> Requirement
Reproduce every item below word for word, omitting the pictures.

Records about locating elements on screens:
════════

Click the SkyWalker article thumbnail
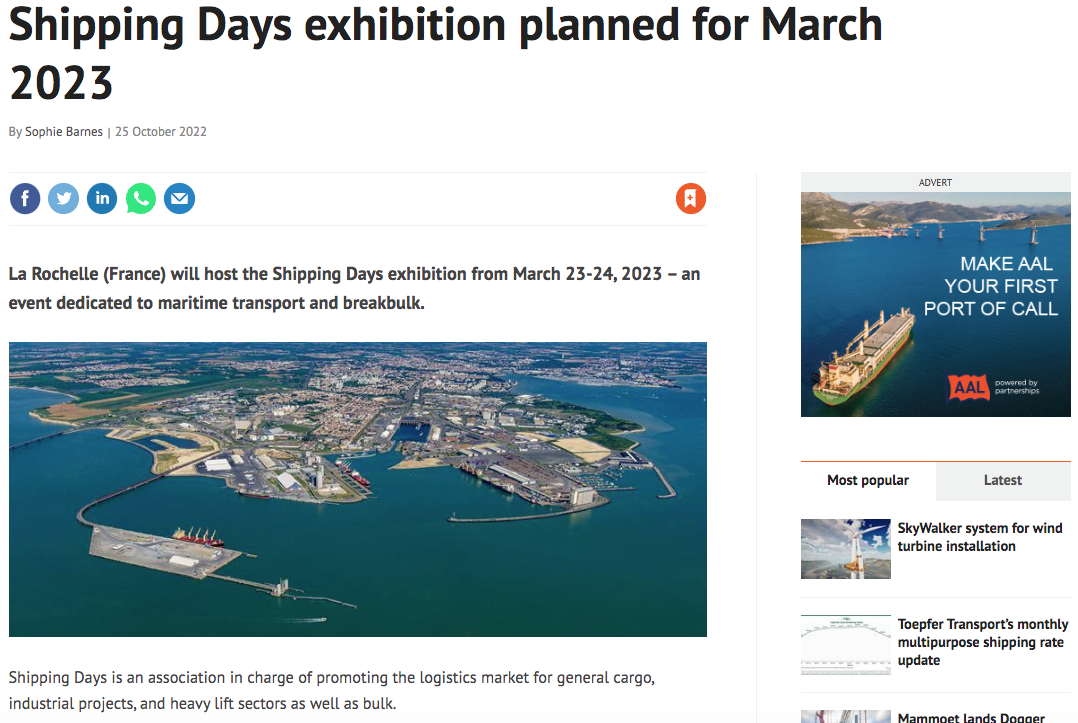Image resolution: width=1078 pixels, height=723 pixels. click(846, 549)
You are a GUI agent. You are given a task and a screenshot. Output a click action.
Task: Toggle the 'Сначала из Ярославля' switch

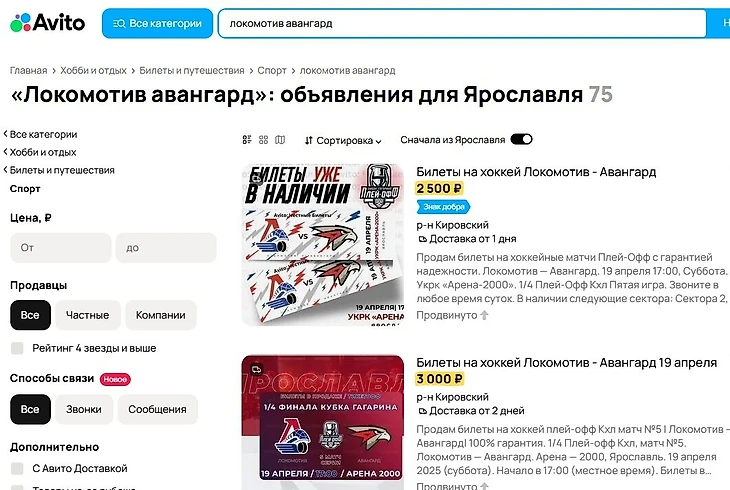click(x=521, y=139)
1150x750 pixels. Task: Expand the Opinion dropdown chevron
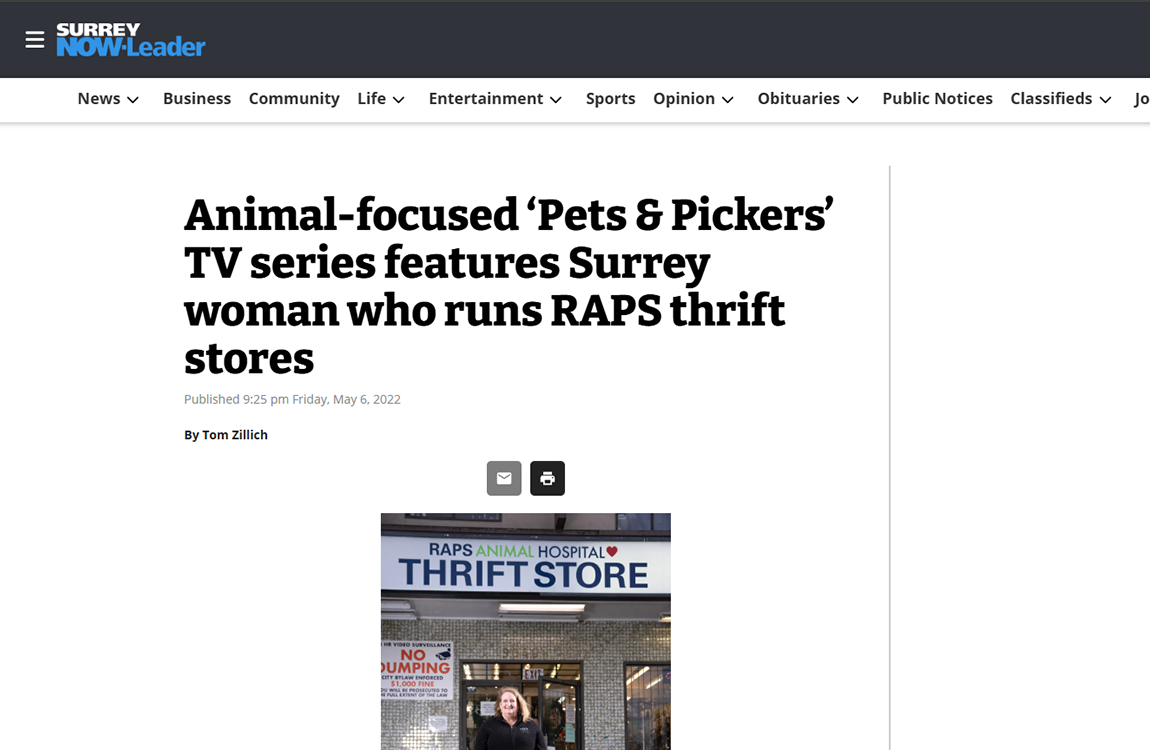coord(728,100)
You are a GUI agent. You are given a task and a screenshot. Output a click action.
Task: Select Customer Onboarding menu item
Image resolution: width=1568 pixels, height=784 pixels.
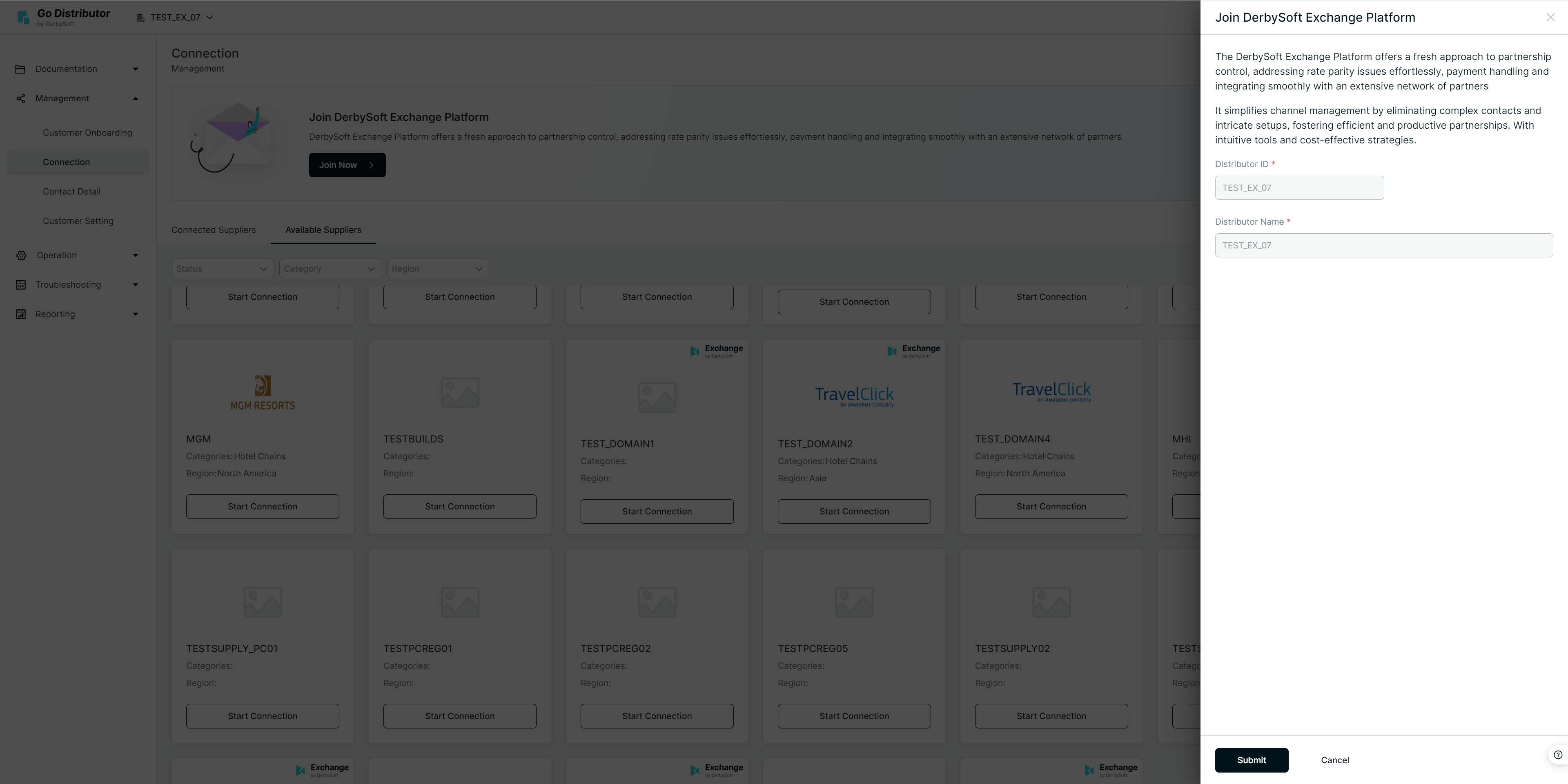(x=87, y=132)

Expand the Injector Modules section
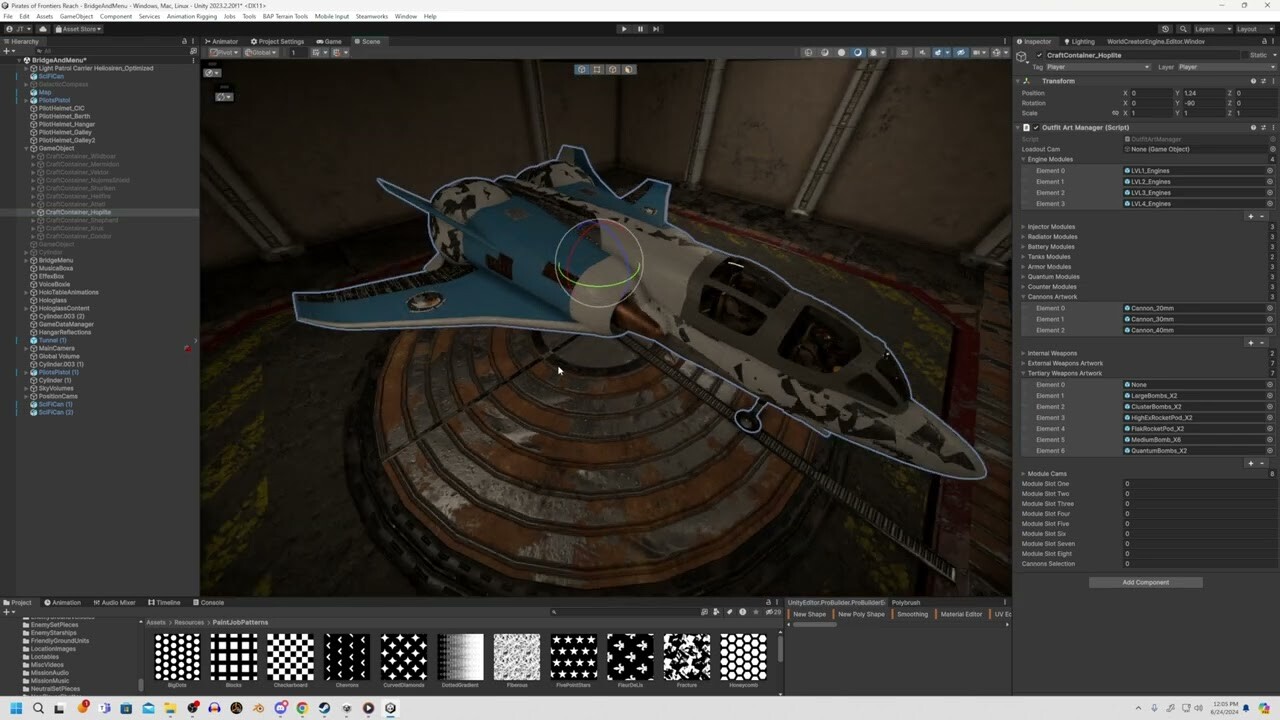1022,226
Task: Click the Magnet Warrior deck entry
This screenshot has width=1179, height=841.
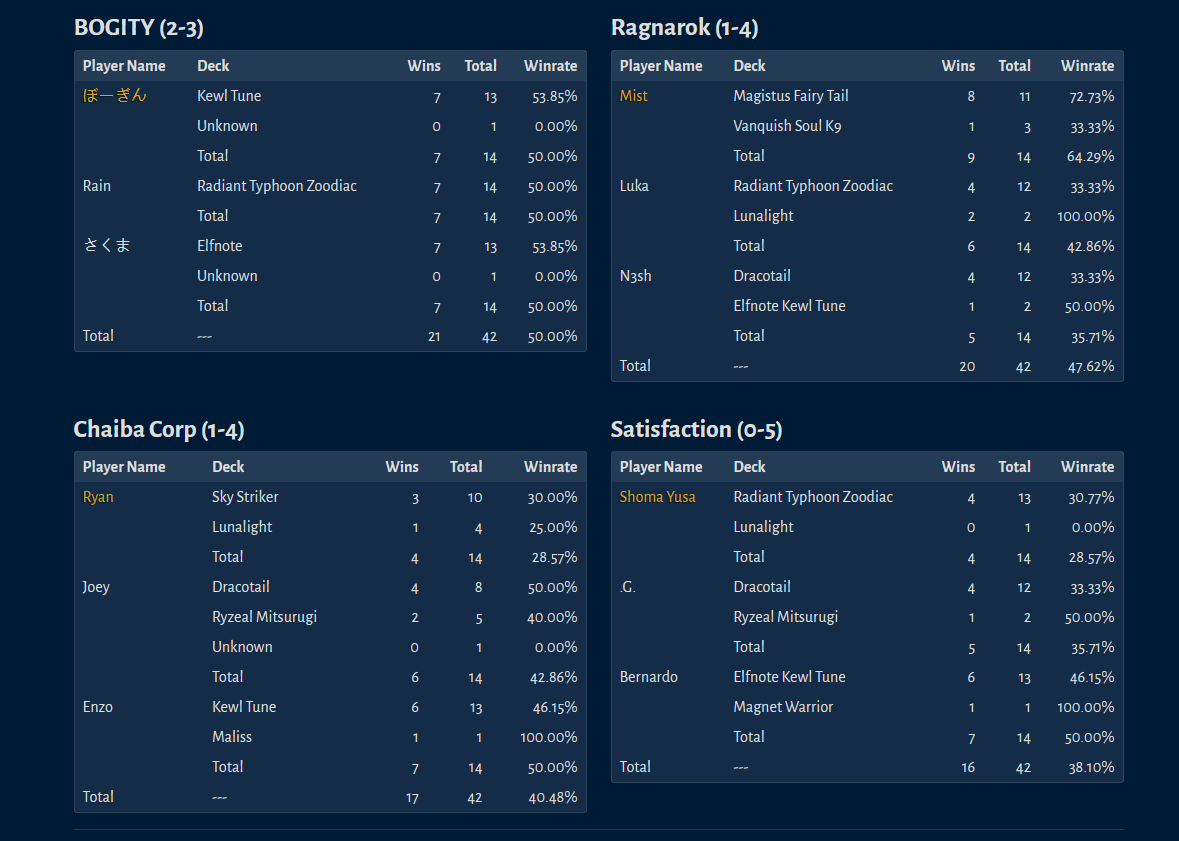Action: point(783,707)
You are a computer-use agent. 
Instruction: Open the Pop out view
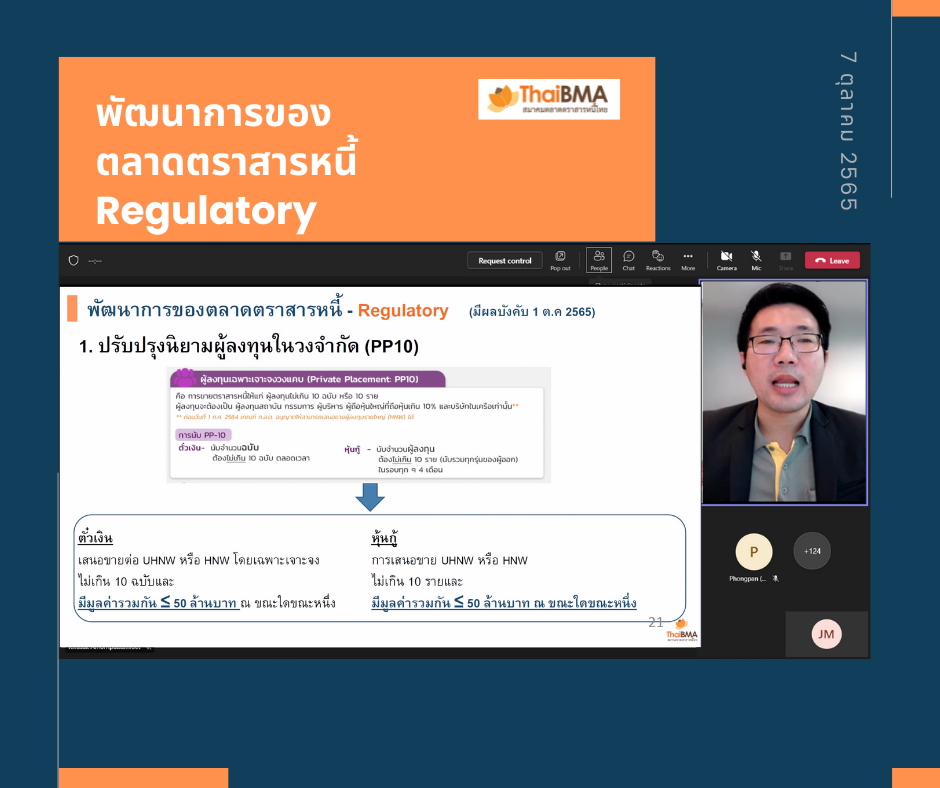coord(560,260)
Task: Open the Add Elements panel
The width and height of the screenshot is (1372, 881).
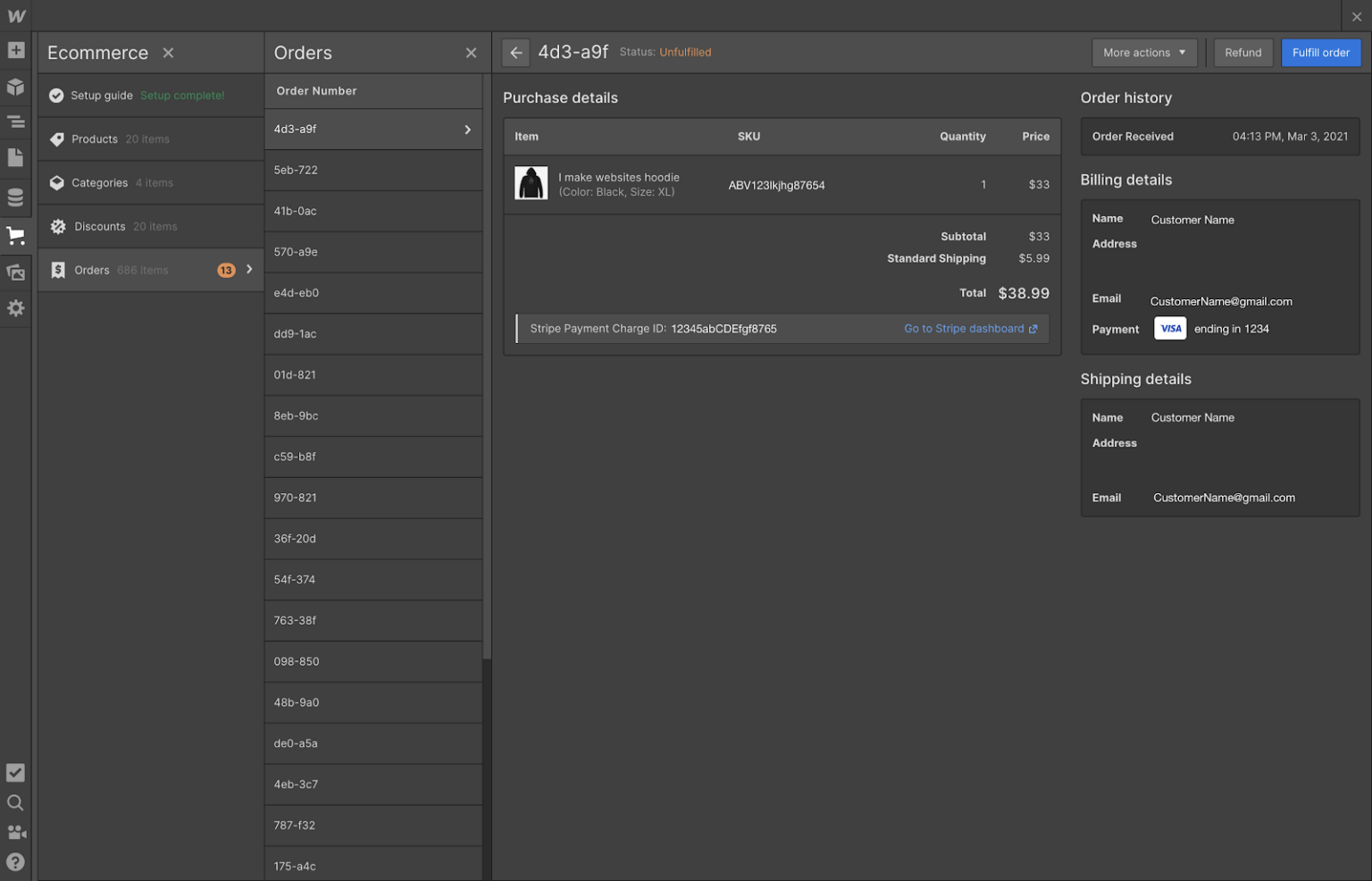Action: 16,51
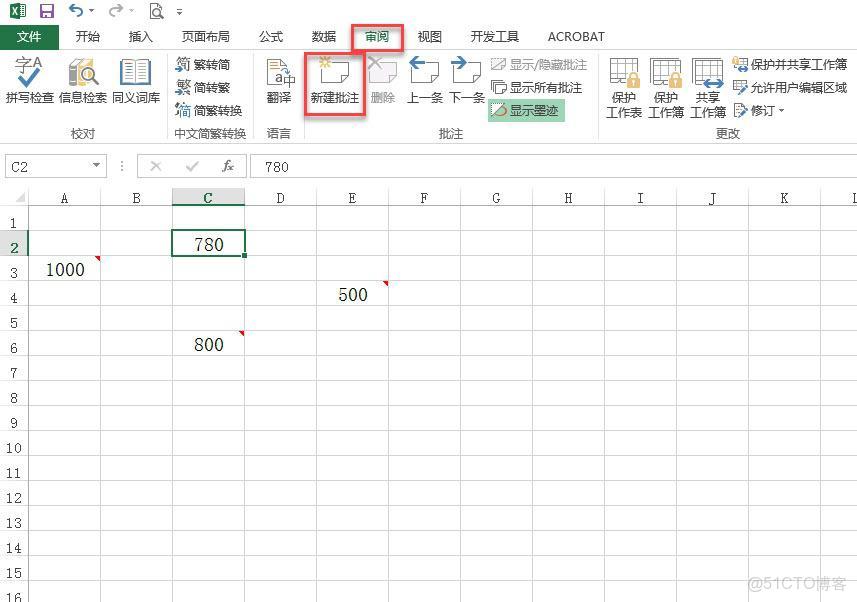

════════

> The response
Click the SkyWalker article thumbnail
Image resolution: width=1078 pixels, height=723 pixels. click(846, 549)
You are a GUI agent. You are given a task and a screenshot. Output a click action.
Task: Toggle the 'Сначала из Ярославля' switch

click(x=521, y=139)
1150x750 pixels. Task: Expand the Opinion dropdown chevron
coord(728,100)
You are a GUI agent. You are given a task and a screenshot. Output a click action.
Task: Select Customer Onboarding menu item
Image resolution: width=1568 pixels, height=784 pixels.
(x=87, y=132)

Expand the Injector Modules section
1022,226
Task: Click the Magnet Warrior deck entry
This screenshot has width=1179, height=841.
Action: point(783,707)
You are a computer-use agent. 
Instruction: Open the Pop out view
coord(560,260)
Task: Open the Add Elements panel
The width and height of the screenshot is (1372, 881).
Action: 16,51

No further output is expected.